## RAW DATA
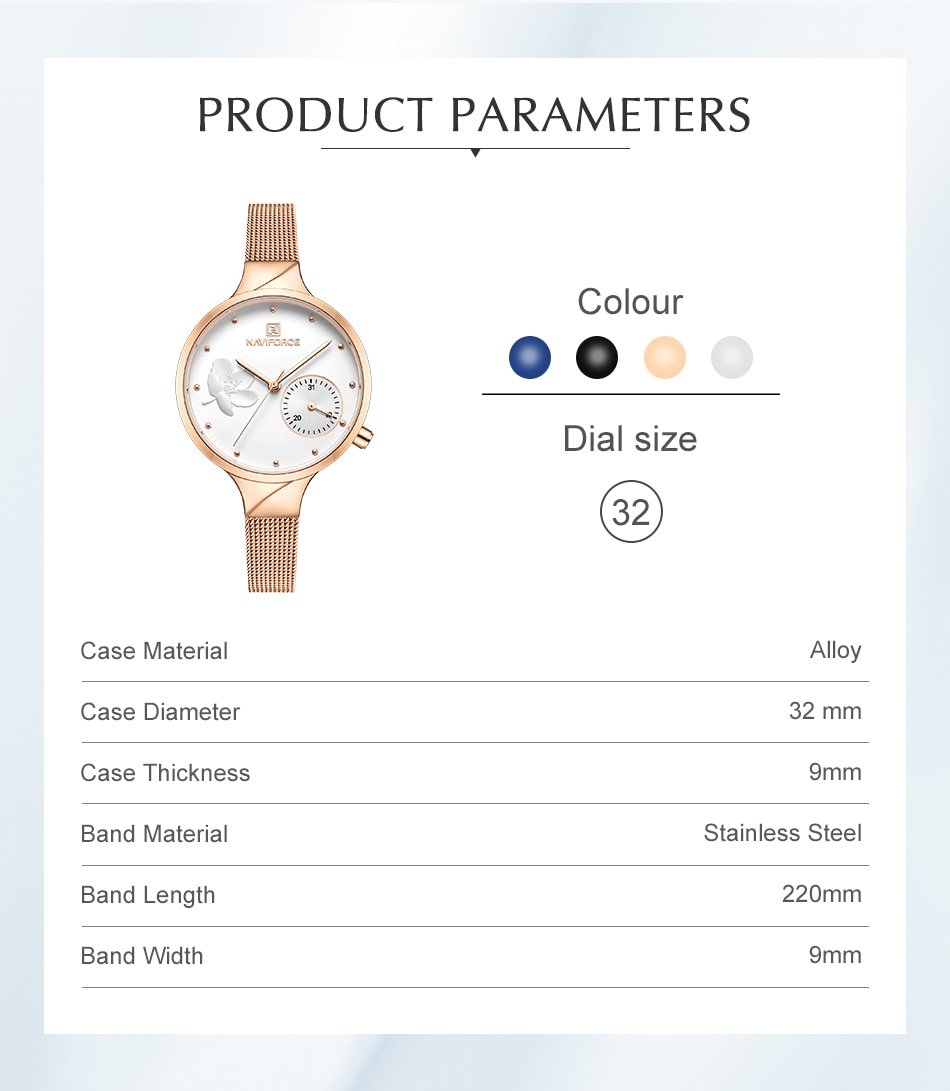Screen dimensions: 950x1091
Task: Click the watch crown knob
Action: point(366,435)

* * *

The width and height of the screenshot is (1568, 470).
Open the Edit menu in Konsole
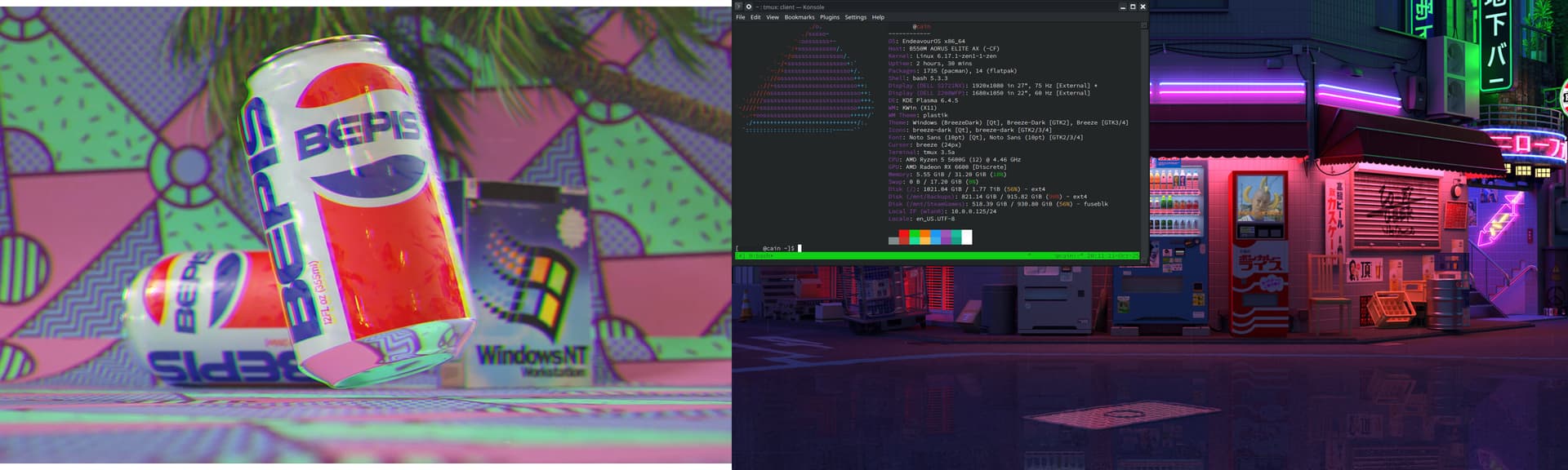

## WHAT THE TASK ASKS
An exact copy of the lines above, from the one containing "The width and" through the one containing "Open the Edit menu in Konsole", is the whole of the answer.

## SOLUTION
The width and height of the screenshot is (1568, 470).
Open the Edit menu in Konsole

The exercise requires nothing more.